:: RECORDS ::

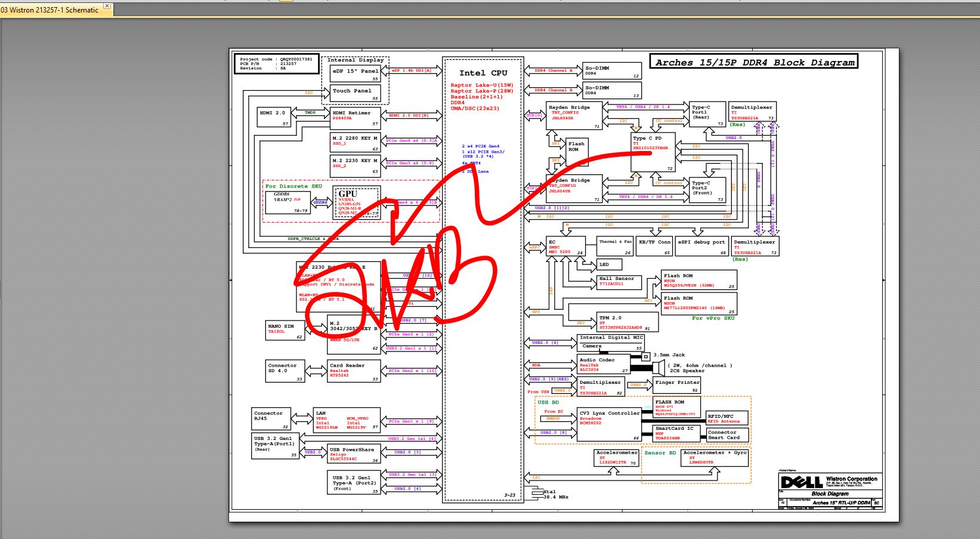Click the Xtal 38.4 MHz crystal symbol
Screen dimensions: 980x539
(x=537, y=493)
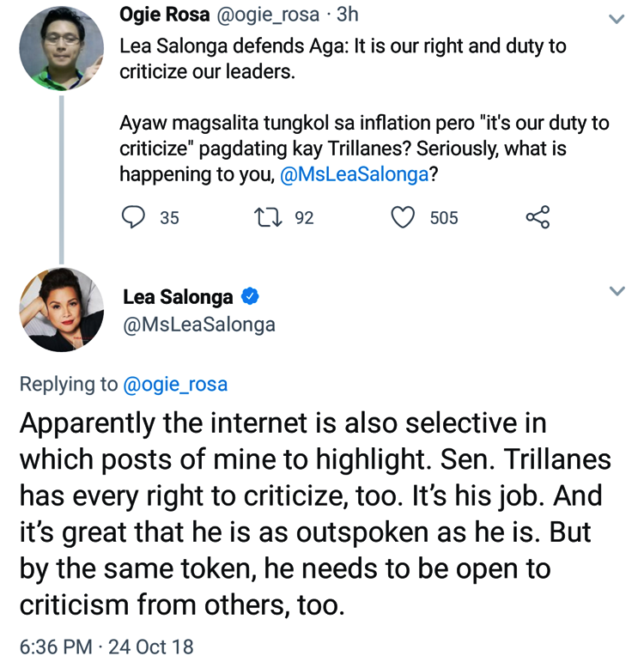View the 92 retweets count
The height and width of the screenshot is (668, 644).
point(304,218)
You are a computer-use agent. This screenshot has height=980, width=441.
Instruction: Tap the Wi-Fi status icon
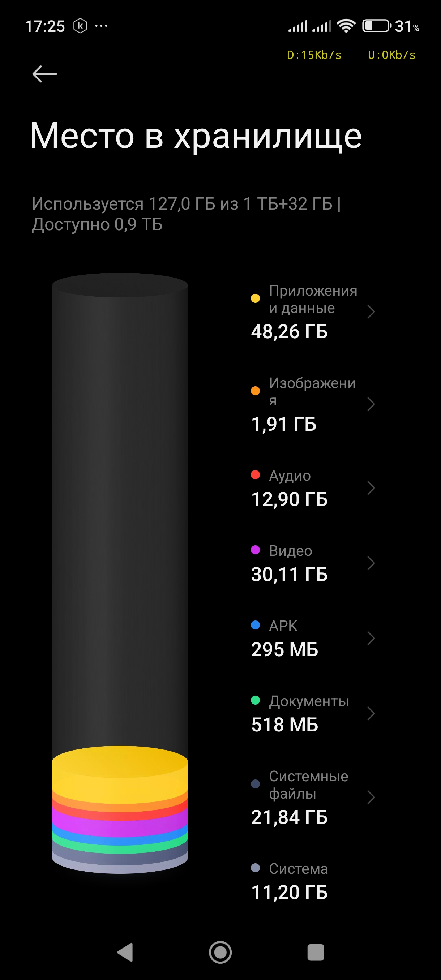(346, 26)
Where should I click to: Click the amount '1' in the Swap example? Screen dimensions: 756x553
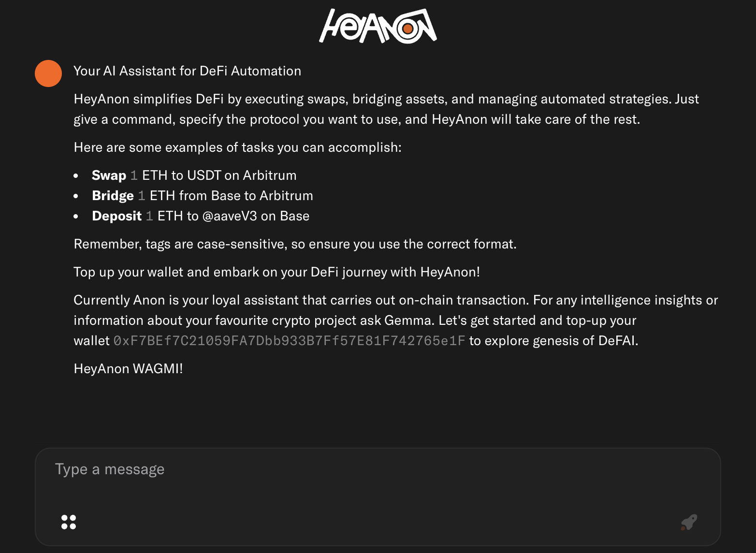(134, 175)
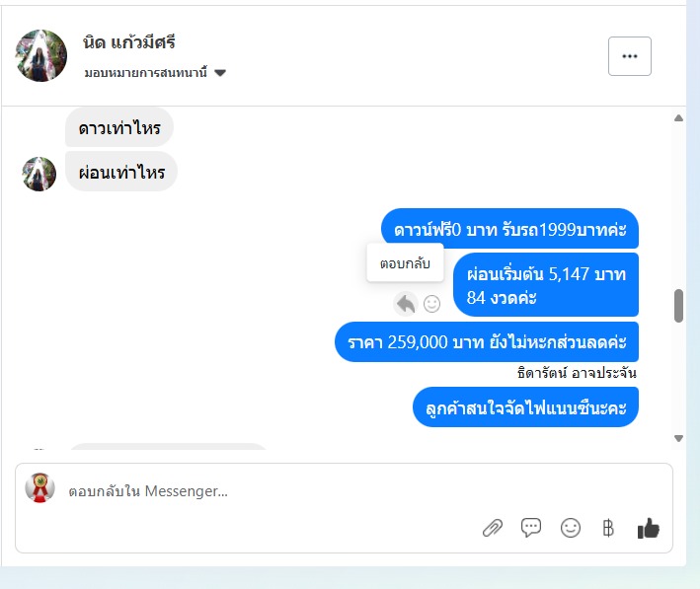Click the customer avatar beside ผ่อนเท่าไหร message
700x589 pixels.
tap(39, 174)
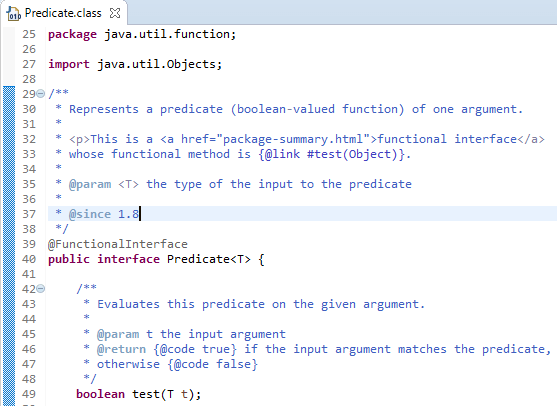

:::

Copy verbatim the span that begins at the line containing "Instruction: Tap the Wi-Fi status icon" and ends at the last line of the material, inclusive of both; exclude pictures.

TASK ANSWER:
Instruction: Tap the Wi-Fi status icon
(346, 26)
Where should I click to: Click the amount '1' in the Swap example? Screen dimensions: 756x553
(134, 175)
Click the customer avatar beside ผ่อนเท่าไหร message
700x589 pixels.
tap(39, 174)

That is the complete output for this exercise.